> **WORK REQUEST**
Which lines below contain the word "Talking"? Copy each of them.

> **SUPPLIED DATA**
......

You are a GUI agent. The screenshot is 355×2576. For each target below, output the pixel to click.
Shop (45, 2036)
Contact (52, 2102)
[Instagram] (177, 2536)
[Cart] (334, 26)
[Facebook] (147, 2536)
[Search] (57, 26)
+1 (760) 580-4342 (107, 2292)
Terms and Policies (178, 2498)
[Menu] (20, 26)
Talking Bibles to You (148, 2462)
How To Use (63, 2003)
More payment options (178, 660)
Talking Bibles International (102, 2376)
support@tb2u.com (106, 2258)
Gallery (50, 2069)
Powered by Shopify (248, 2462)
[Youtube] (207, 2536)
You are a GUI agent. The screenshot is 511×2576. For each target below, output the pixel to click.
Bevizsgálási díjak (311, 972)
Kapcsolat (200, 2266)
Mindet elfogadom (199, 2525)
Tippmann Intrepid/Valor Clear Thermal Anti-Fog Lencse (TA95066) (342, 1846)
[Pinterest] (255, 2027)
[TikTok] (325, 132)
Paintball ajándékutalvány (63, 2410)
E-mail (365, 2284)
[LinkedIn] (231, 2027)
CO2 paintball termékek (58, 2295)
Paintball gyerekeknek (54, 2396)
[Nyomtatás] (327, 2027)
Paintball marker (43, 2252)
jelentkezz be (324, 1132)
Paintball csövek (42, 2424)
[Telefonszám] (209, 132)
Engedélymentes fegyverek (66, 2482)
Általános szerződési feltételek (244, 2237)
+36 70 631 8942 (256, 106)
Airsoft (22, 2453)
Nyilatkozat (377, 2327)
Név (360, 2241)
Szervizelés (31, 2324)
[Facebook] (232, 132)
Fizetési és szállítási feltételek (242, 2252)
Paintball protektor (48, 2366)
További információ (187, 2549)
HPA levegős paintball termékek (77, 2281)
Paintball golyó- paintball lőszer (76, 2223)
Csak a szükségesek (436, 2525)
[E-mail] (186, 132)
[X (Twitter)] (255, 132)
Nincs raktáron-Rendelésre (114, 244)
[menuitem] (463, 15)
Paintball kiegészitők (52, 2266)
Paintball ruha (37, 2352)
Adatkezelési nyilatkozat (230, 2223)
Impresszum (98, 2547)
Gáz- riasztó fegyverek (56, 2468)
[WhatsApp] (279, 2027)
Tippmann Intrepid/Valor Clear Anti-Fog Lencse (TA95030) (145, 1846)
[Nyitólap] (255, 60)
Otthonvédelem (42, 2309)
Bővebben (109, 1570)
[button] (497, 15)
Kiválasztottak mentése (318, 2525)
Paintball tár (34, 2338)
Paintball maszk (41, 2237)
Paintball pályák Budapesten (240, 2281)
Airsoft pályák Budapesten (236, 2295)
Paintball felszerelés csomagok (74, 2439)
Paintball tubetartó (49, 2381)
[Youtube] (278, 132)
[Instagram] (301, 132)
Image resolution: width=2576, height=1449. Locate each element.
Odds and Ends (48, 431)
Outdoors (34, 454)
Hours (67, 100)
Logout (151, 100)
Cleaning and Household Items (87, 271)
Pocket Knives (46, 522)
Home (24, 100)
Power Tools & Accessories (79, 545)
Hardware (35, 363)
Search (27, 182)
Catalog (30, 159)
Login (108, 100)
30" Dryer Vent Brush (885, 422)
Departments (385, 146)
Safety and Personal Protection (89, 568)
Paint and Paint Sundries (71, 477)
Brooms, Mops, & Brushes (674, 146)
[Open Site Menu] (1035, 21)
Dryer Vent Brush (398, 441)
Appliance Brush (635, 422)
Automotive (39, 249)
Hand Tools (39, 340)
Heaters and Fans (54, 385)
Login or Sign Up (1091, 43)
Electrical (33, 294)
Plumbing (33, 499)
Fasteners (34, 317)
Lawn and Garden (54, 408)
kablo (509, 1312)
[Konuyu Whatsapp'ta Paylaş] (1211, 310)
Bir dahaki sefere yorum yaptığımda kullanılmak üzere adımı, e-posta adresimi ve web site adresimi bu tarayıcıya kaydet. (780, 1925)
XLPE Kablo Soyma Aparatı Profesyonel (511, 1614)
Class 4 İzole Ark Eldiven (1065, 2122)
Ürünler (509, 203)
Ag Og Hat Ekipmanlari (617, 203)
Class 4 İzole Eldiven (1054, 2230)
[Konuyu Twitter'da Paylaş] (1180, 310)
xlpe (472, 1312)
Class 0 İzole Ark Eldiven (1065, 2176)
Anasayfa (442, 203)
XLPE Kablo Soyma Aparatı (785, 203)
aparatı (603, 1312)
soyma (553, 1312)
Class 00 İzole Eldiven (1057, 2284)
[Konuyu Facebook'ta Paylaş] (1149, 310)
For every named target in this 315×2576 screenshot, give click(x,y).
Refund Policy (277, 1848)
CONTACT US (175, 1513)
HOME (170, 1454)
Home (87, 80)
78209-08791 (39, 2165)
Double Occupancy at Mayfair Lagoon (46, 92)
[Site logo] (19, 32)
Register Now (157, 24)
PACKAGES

......

> **ANSWER SPACE**
Talking Bibles to You (148, 2462)
Talking Bibles International (102, 2376)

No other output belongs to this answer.